_Page excerpt_

______________________________

- Portrait painting of Gian Singh Naqqash by his son, G.S. Sohan Singh
- Born: 1883 Amritsar, Punjab, British India
- Died: 1953 (aged 69–70) Amritsar, Punjab, India
- Known for: Sikh art
- Notable work: Murals located in the Golden Temple complex
- Style: Mohrakashi naqqashi
- Title: Official naqqash (artist) of the Golden Temple
- Term: 1899 – 1931
- Children: Sunder Singh Jagat Singh G.S. Sohan Singh

= Gian Singh (artist) =

Indian artist (1883-1953)

Gian Singh (1883 – 1953), known as Gian Singh Naqqash, was an Indian artist who specialized in naqqashi (engraving) and mohrakashi (fresco) methods. He was a fresco painter and worked at the Golden Temple for more than 33 years. He is particularly known for painting in the style that is known as the Sikh school of art. He was notable for localizing Sikh art by developing a local Punjabi style that was disassociated from the Pahari style, specifically the Kangra variety, and Persian art styles, which had influenced Punjabi and Sikh art prior. Gian Singh achieved this by incorporating local Punjabi features, dress, and settings in the depicted figuratives. Later-on in his life, he was awarded and recognized by the Shiromani Gurdwara Parbandhak Committee for his artistic efforts.

______________________________

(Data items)
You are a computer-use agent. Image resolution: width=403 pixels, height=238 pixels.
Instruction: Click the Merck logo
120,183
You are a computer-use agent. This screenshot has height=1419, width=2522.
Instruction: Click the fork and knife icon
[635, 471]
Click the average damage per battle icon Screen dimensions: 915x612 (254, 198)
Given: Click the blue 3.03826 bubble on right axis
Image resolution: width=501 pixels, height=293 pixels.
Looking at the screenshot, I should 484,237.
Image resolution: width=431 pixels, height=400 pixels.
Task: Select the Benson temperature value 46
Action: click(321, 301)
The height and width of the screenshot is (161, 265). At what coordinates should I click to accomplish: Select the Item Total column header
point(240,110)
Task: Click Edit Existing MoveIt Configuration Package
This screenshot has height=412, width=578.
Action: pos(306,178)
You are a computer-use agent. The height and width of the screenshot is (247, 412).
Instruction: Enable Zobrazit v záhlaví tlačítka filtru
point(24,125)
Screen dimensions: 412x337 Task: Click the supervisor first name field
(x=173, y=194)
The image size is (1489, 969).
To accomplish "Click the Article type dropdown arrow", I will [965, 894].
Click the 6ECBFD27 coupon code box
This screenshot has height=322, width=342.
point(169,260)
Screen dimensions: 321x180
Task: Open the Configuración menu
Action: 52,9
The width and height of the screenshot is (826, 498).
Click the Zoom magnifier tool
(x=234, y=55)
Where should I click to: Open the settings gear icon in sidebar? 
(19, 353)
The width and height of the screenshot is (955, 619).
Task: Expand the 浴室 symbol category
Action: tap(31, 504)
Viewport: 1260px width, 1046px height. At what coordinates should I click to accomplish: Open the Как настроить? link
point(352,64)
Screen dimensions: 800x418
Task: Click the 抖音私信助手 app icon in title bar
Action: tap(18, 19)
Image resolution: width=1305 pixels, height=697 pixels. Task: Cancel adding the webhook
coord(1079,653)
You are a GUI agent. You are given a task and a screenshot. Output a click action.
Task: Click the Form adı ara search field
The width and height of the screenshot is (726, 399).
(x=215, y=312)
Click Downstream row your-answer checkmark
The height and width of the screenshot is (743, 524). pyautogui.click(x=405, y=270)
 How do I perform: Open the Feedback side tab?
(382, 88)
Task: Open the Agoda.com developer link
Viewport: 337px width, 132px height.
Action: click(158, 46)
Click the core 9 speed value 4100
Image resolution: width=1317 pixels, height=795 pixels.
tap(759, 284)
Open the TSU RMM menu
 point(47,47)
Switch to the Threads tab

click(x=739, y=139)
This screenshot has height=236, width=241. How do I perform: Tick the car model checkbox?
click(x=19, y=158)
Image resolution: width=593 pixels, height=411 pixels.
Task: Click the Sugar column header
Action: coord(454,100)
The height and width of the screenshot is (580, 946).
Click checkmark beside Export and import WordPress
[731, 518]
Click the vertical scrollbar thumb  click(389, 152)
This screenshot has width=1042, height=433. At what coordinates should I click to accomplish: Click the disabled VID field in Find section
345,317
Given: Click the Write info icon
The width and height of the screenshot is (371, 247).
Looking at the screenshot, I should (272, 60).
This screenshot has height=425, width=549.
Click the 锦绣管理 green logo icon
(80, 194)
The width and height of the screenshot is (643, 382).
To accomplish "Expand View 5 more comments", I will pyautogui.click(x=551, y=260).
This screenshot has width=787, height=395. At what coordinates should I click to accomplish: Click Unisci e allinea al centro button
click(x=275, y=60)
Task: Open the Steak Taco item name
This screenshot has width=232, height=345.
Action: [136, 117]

______________________________

_Exercise tasks_
A: Reproduce the passage of the Gian Singh page that runs from the words "- Portrait painting" through "Indian artist (1883-1953)".
B: List every field label in the colon-separated summary list at the top of the Gian Singh page.
C: Answer these questions from the Gian Singh page:
(i) What years does the term listed for him span?
(ii) What organization awarded and recognized him later in his life?
(iii) Who painted the portrait of him?

_Outputs for the tasks_
A:
- Portrait painting of Gian Singh Naqqash by his son, G.S. Sohan Singh
- Born: 1883 Amritsar, Punjab, British India
- Died: 1953 (aged 69–70) Amritsar, Punjab, India
- Known for: Sikh art
- Notable work: Murals located in the Golden Temple complex
- Style: Mohrakashi naqqashi
- Title: Official naqqash (artist) of the Golden Temple
- Term: 1899 – 1931
- Children: Sunder Singh Jagat Singh G.S. Sohan Singh

= Gian Singh (artist) =

Indian artist (1883-1953)

B: Born, Died, Known for, Notable work, Style, Title, Term, Children

C:
(i) 1899 – 1931
(ii) The Shiromani Gurdwara Parbandhak Committee
(iii) His son, G.S. Sohan Singh